ライフセービングとの出会い
熊本県南阿蘇村で生まれ育った私は、父の影響でサーフィンを始めました。中学生まで南阿蘇で過ごし、もっとサーフィンができる環境を求めて宮崎県の高校に進学しました。プロサーファーになりたくて大学でもサーフィンを続けると決め、中学生の頃から志していた「救急救命士になりたい」というもう一つの夢も叶えるために、救急救命士の資格がとれ、海が近くてサーフィンができる環境がある宮崎県延岡市の九州医療科学大学に入学しました。そしてその大学の授業の一環で、ベーシックライフセーバーを取得したことがライフセービングとの出会いです。
資格を取得した救急救命コースのメンバーでライフセービングサークルをたちあげ、夏の監視業務を中心に活動しています。活動を始めて今年で二年目というまだまだ経験が浅い私たちですが、将来的にはライフセービング競技にも取り組んでいきたいと考えています。昨年は、夏の監視業務に加え、トライアスロン大会などのイベントでライフセーバーとして参加させていただくことが多かった一年でした。初めてのことばかりで何もかもが新鮮で、改めて、命を守るために何をすればいいのか様々な視点から学ぶことができました。

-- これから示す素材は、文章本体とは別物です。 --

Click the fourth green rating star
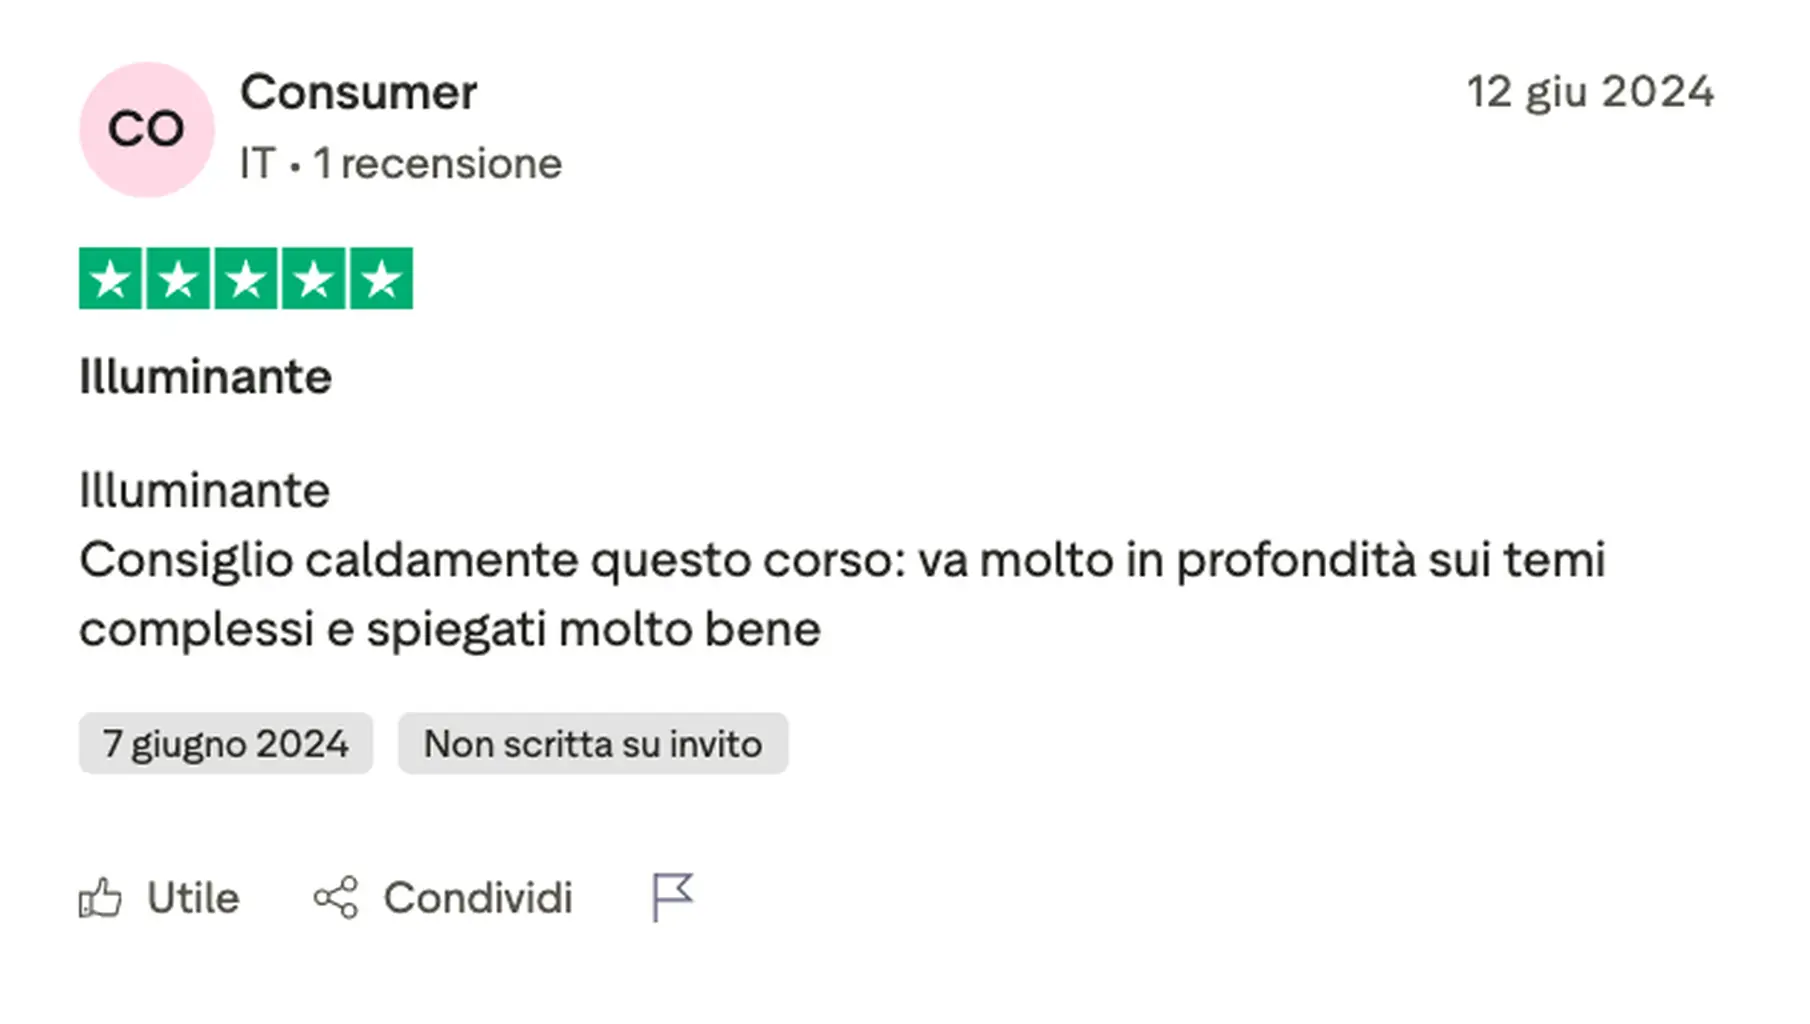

サーフィンを十年以上続けているので、海の変化や地形、潮の流れなど、自然と読めるようになりました。このことはライフセービングの現場で大きな強みになると思っていて、日頃から海と向き合ってきたからこそ身に付いた感覚を武器に、活動に励んでいます。
自分を変えた出来事
高校生の時、サーフィン中に水難事故に遭遇したことがあります。突然で初めての出来事に驚き、ただその場に立ち尽くすことしかできませんでした。なにもできない自分の無力さと悔しさは今でもずっと忘れません。同時に、「もしまた同じような場面に出会ったら、動ける自分でいたい」と強く思いました。
それが、ライフセービングに惹かれる理由の一つかもしれません。
そしてライフセーバーの資格を取得したあと、再びサーフィン中に水難事故に遭遇しました。あの時と同じような緊迫した空気でしたが、驚きや恐怖よりも先に体が自然と動きました。周囲と連携を取りながら、一次救命処置に携わることができたのです。
数年前は何もできなかった自分、その経験があったからこそ今の自分がいるのだと感じました。
海は、楽しさと同時に責任も教えてくれる場所です。サーフィンを通して自然と向き合い、ライフセービングを通して命と向き合う。その両方が自分を成長させてくれています。
人の役に立つことにやりがいを感じる私にとって、ライフセービングとは「行動で誰かの安心を支えること」です。サーフィンを通して海に惹かれ、海の楽しさだけではなく危険性も知ってきたからこそ、その知識や経験を誰かのために活かしたいと強く思うようになりました。見守るだけではなく、自ら判断し行動するライフセーバーの活動は、責任の重さと同時に大きなやりがいを感じます。サーフィンで培ったパドル力や海を読む力をいかして、海で起こり得る危険にも向き合い、必要な時に迷わず動ける自分でありたいと思っています。
あの日の悔しさを原動力に、これからも学び続け、誰かの力になれる存在であり続けたいです。